**TASK TO COMPLETE**
With pictures left out, set down exactly the lines that begin at the one containing "You are a computer-use" and end with the last line of the entries below.

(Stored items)
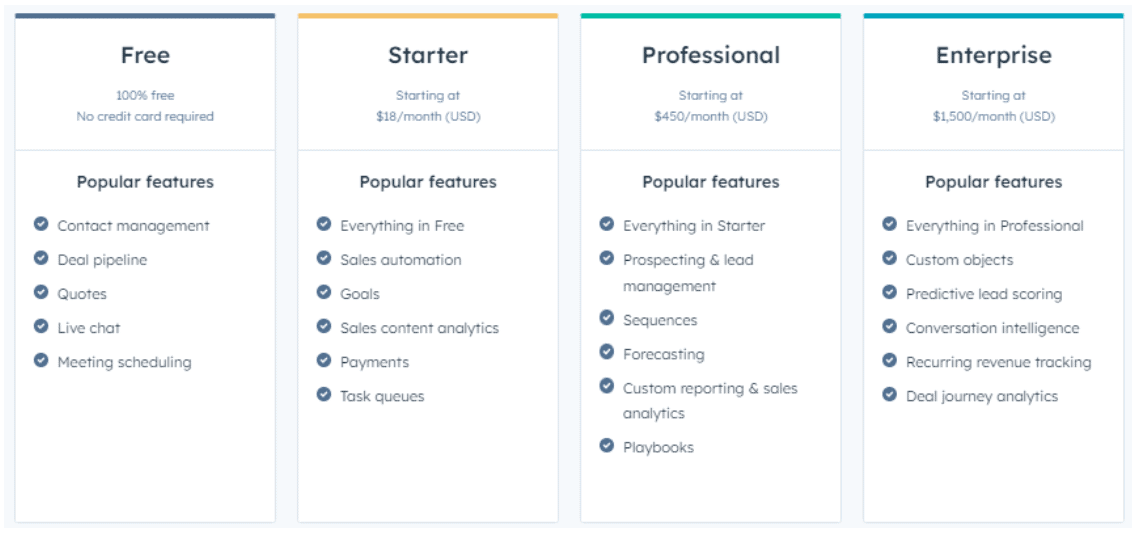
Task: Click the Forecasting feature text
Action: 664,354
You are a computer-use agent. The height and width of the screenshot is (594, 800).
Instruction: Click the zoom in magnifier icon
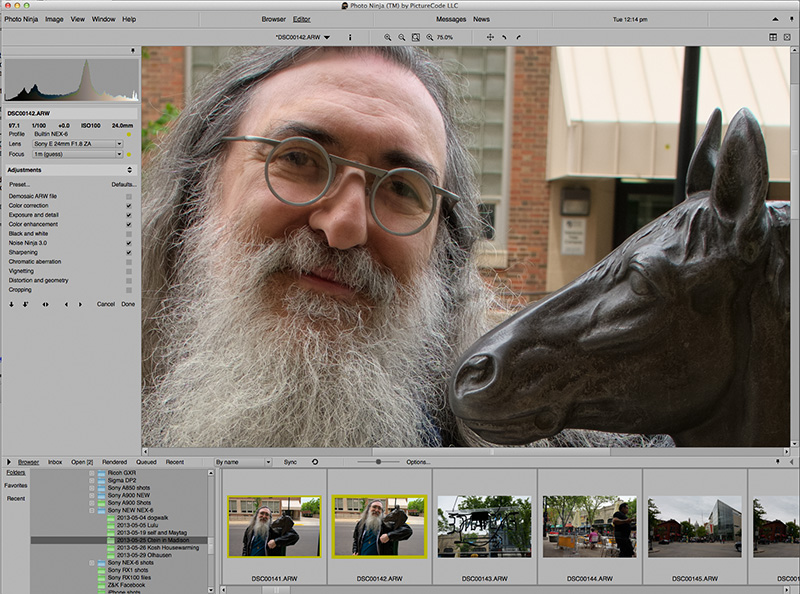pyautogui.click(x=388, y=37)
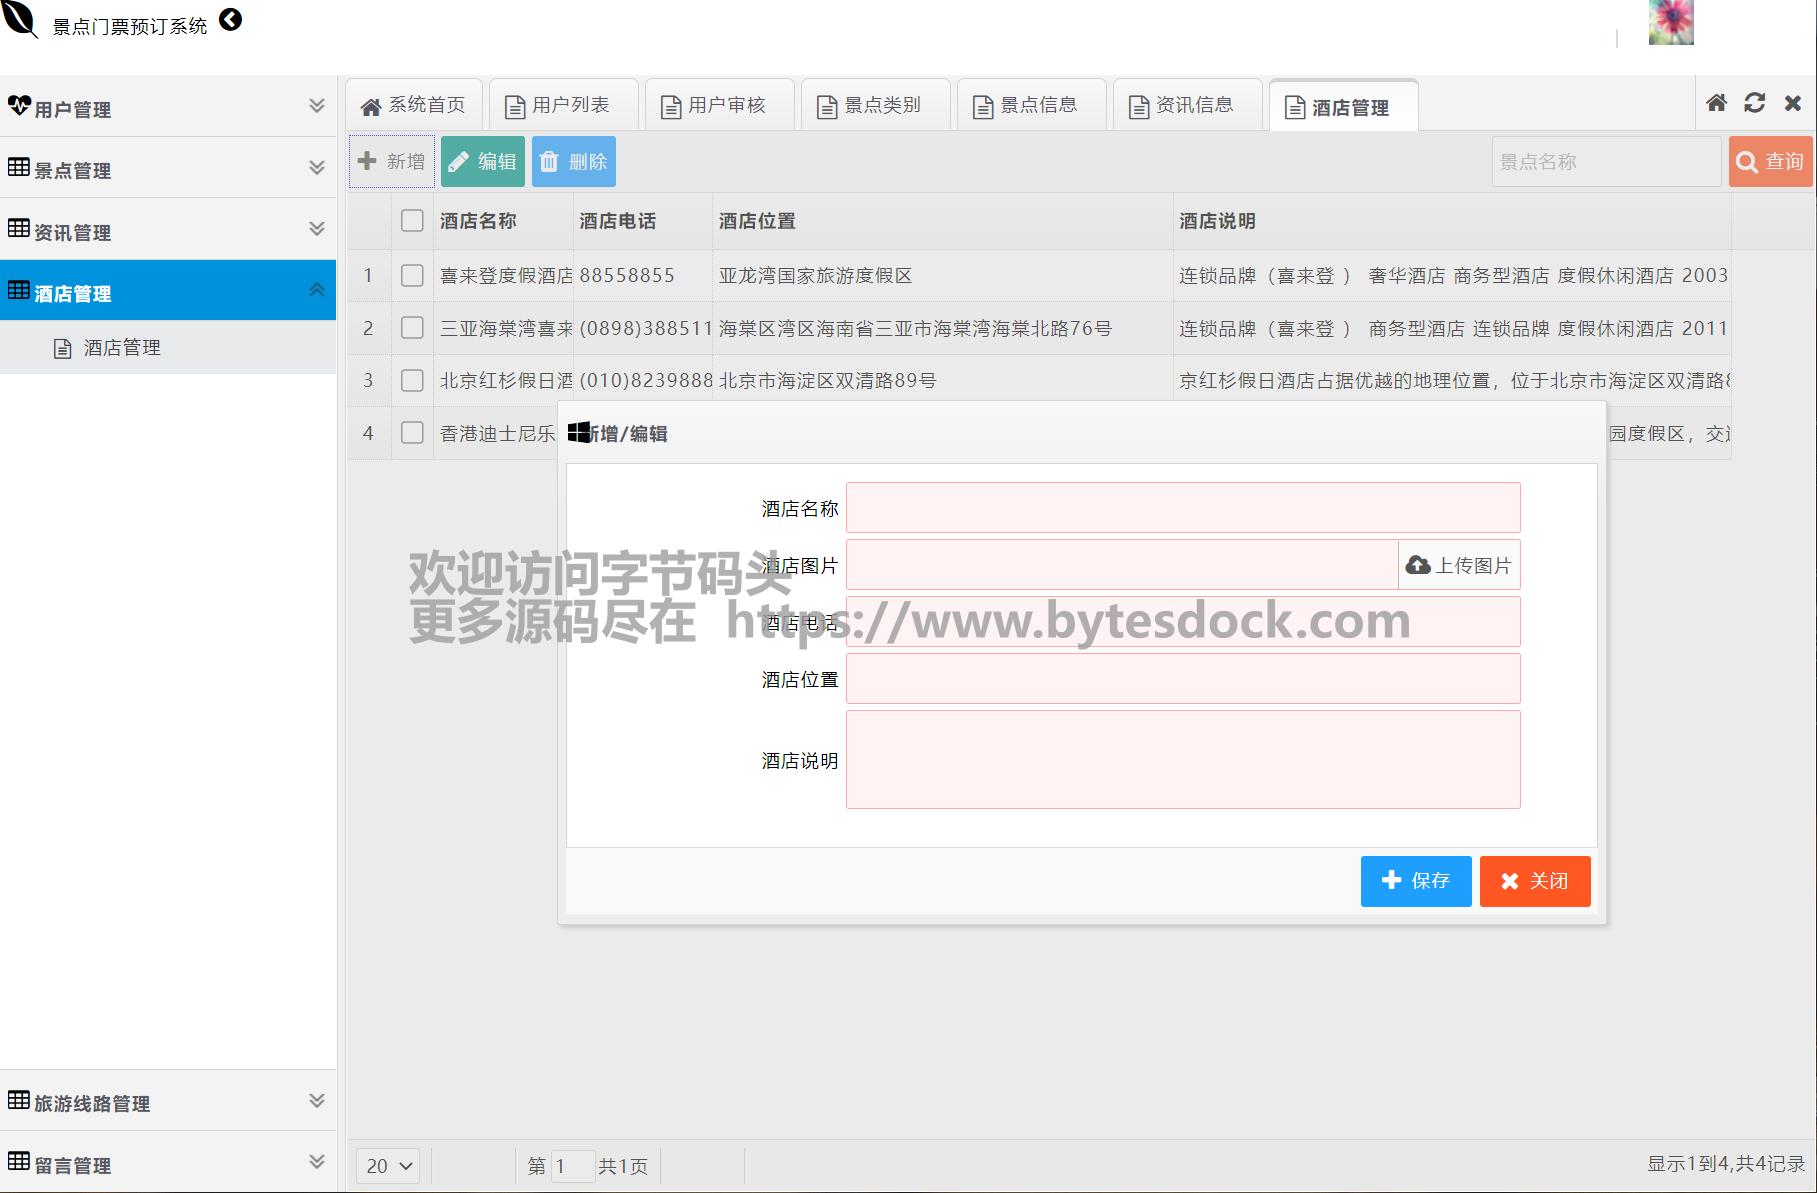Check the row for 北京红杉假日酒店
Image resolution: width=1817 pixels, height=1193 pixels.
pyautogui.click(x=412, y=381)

**EXERCISE SOLUTION**
You are a computer-use agent. The height and width of the screenshot is (594, 800).
Instruction: Click the zoom in magnifier icon
pyautogui.click(x=388, y=37)
Check the row for 北京红杉假日酒店
Image resolution: width=1817 pixels, height=1193 pixels.
pyautogui.click(x=412, y=381)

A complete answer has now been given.